Tawa pemuda itu terhenti, berganti dengan senyum riang. "Harry! Aku tidak tahu harus bicara apa lagi. Takdir sedang mempermainkan kita, iya kan?" katanya dengan nada yang sangat dramatis. Membuat Harry mau muntah.
"Remus, kurasa kita harus pergi," desis Harry tanpa mengalihkan tatapannya dari pemuda yang menatapnya dengan senyum lebar di bibirnya.
Pemuda itu terkekeh dan Harry menatapnya dengan galak. Bisa dilihatnya ia memakai seragam kebanggan para dokter, jas putih, tidak lupa juga dengan sebuah stetoskop menggantung di lehernya, Harry tidak yakin apa fungsi stetoskop pada dokter spesialis mata, maksudnya, kau tidak butuh stetoskop untuk melihat matamu kan? Tapi yeah, Harry bukan seorang dokter, jadi ia tidak akan memprotesnya. Harry meneliti orang itu lagi dan di saku jasnya terdapat benda seperti pulpen yang Harry yakini sebagai senter.
Remus menatap sinis Harry. "Not in a million years, Harry," katanya dingin. Kedua tangannya disilangkan di depan dadanya dengan penuh pertahanan.
Harry mendesah lelah, akhirnya ia memutuskan untuk menatap Remus. "Bisakah kita mencari dokter lain saja?" tanyanya. Harry benar-benar ingin pergi dari sana. Namun kakinya tiba-tiba terasa lemas. Ini tidak baik. Ia harus cepat-cepat pergi. Tiba-tiba perasaannya jadi tidak enak. Harry takut apa yang dikhawatirkannya menjadi kenyataan.
"Why, Harry? Aku dokter terbaik disini, ups jangan sampai seseorang mendengar ini atau dia akan bercerita panjang lebar tentang catatan recordnya selama beberapa tahun terakhir. Beside him, I think I'm the best in the entire London, Harry. And please take a seat, Harry, Mr—"
"Lupin," ujar Remus segera.
Pemuda itu tersenyum ke arahnya. "Mr. Lupin," katanya ramah khas dokter pada pasiennya. Kemudian memberikan Remus gesture untuk mempersilahkannya duduk dengan tangannya yang di balas Remus dengan anggukan dan segera menghempaskan badannya pada kursi di hadapannya.
"Not in a million years!" jerit Harry meng-copy ucapan Remus tadi. Harry tahu ia harus menjaga suaranya saat berada di rumah sakit. Namun Harry tidak peduli. Ia benar-benar kesal. Tidak pernah sekalipun Harry mengira hal ini akan terjadi. Dan ia benar-benar khawatir sekarang. Harry menggigit bibirnya panik. Semakin panik saat melihat seringai di bibir pemuda di hadapannya. Brengsek. Pemuda itu merencanakan sesuatu.
"Bagaimana jika kau kuberi diskon 50% untuk pengobatan mata jenis apapun yang kau inginkan?" ujar sang dokter.
"What?! 50%?! Harry! Oh of course Dr.—Lupin melihat name tag di meja sang dokter—Nott. Tentu saja kami terima tawaranmu!" katanya sambil menyalami tangan dokter muda di hadapannya.
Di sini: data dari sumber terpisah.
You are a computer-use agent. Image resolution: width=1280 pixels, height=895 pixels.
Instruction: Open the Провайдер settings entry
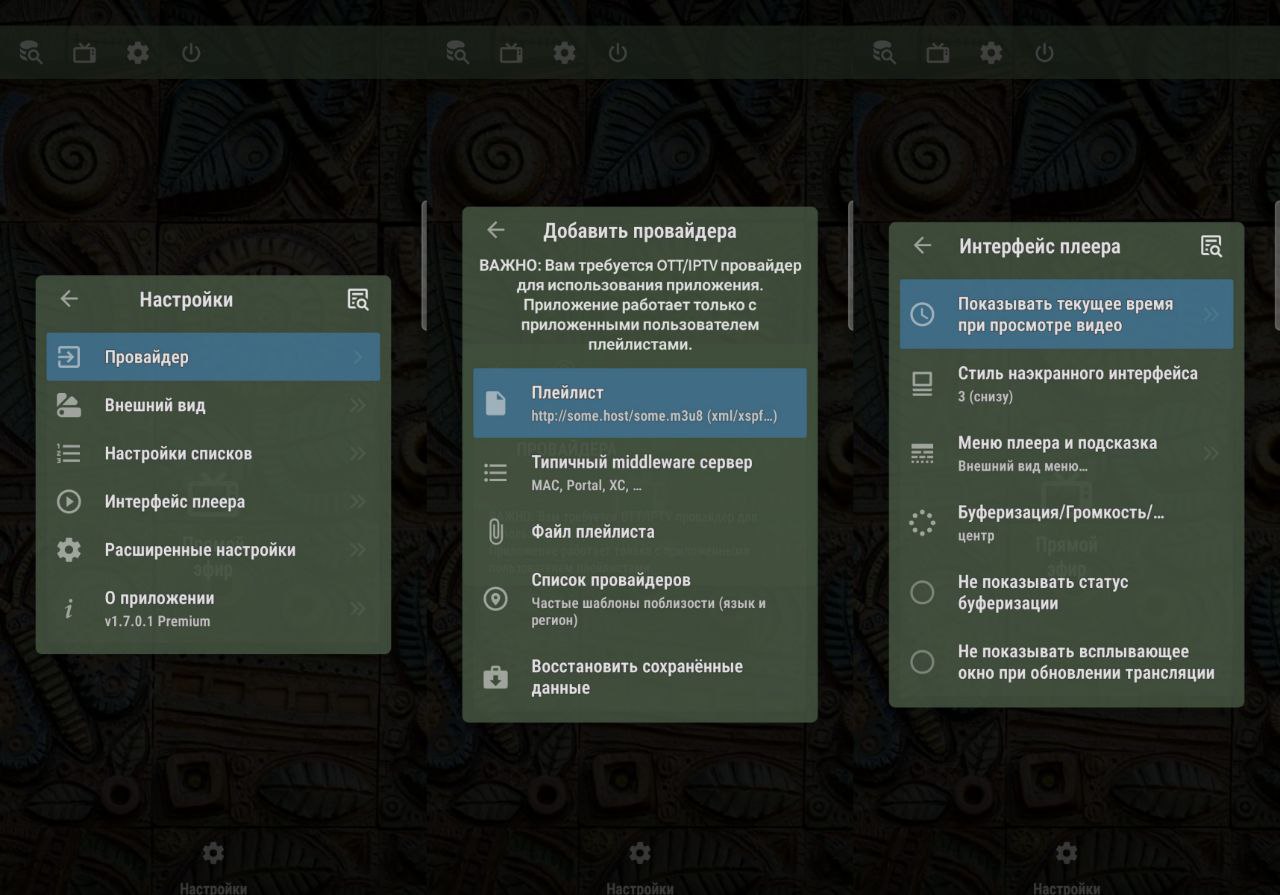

Dr. Nott tertawa. Kemudian ia menatap Remus dengan senyum lebar. "Ah. Tapi aku yakin, Dr. Malfoy akan dengan senang hati memberikan Harry diskon 100%," katanya sambil melirik Harry dengan senyum miringnya.
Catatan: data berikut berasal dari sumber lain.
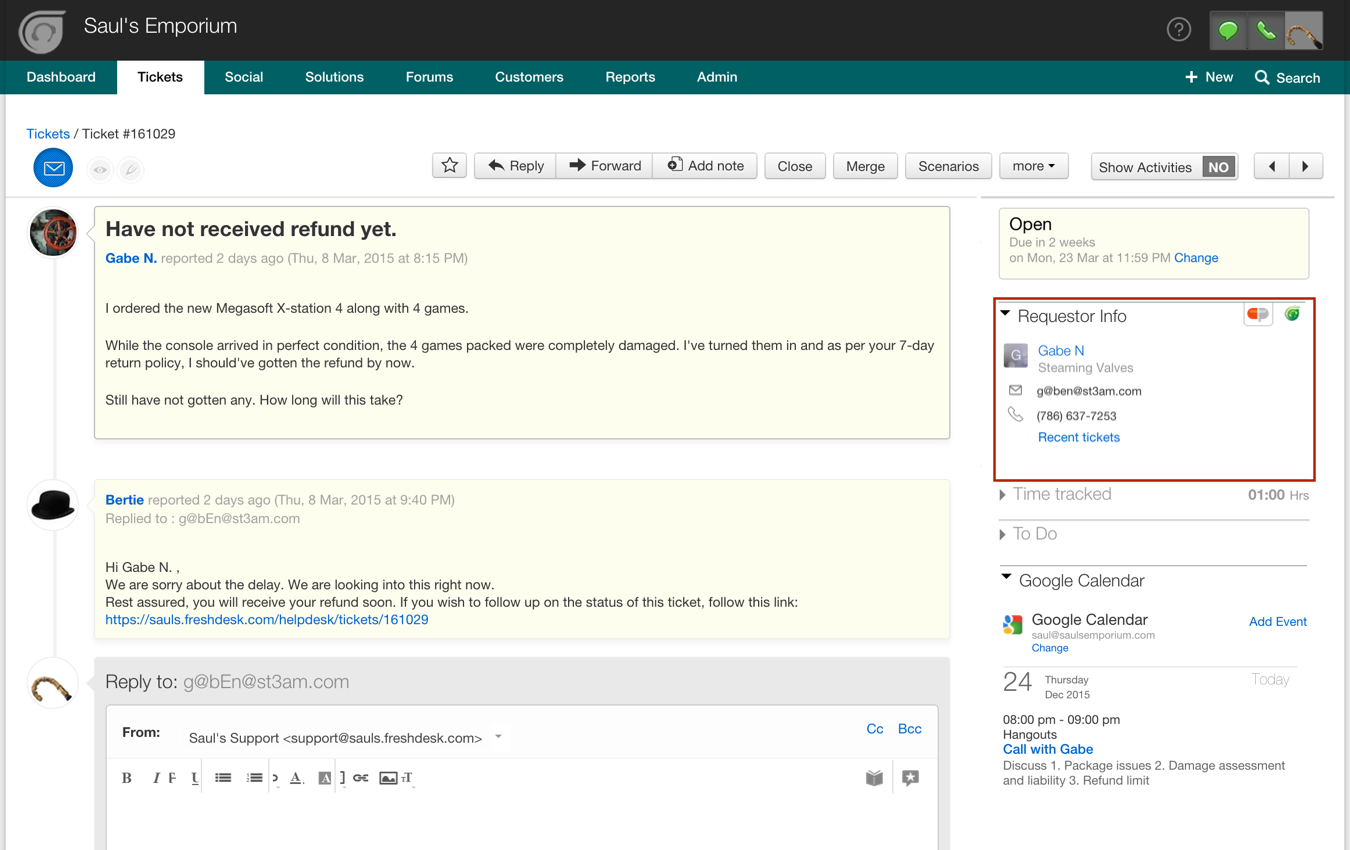This screenshot has height=850, width=1350.
Task: Select the green phone icon in the top bar
Action: coord(1265,31)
Harry merasakan seluruh badannya membeku. Matanya melebar sempurna di balik kaca matanya. Oh no. Please no. Harry akan berikan semua uang miliknya asalkan jangan dia. "Hell no! Not him, please. No!" teriaknya setengah memohon.
"Hell yesss! Kumohon pertemukan kami dengan Dr. Malfoy!" jerit Remus dengan tingkat antusiasme yang sama seperti serigala yang sedang memakan mangsa yang telah di intainya selama beberapa hari.
Sang dokter tersenyum. "Biar kupanggilkan dia kesini," katanya sambil mengangkat gagang telpon di depannya dan menekan tombol. Bibirnya kembali menyunggingkan seringai ke arah Harry.
Satan! Pemuda itu adalah keturunan Satan! Harry sangat meyakini itu. Tidak salah lagi. Dan Harry hanya bisa menjatuhkan dirinya di kursi sambil dengan lemas. Erangan frustari kembali memenuhi ruangan.
Harry benar-benar benci dokter spesialis mata.
Dan kekhawatiran Harry pun terjadi.
"Bloody hell, Theo! Apa-apaan dengan satpam di depan?!" ujar seseorang yang baru saja menerobos masuk. Harry melenguh pelan mendengar suara yang menyebalkan itu, ia menjatuhkan keningnya di atas meja. Melemaskan tubuhnya sepenuhnya.
The End
A/N : Hey, aku rindu kalian. Anyway, aku menyebut Theo dan Draco sebagai dokter gigi di fict sebelumnya, tapi aku menemukan plot lain yang mengaruskan mereka menjadi dokter mata. Maafkan aku atas perubahan ini.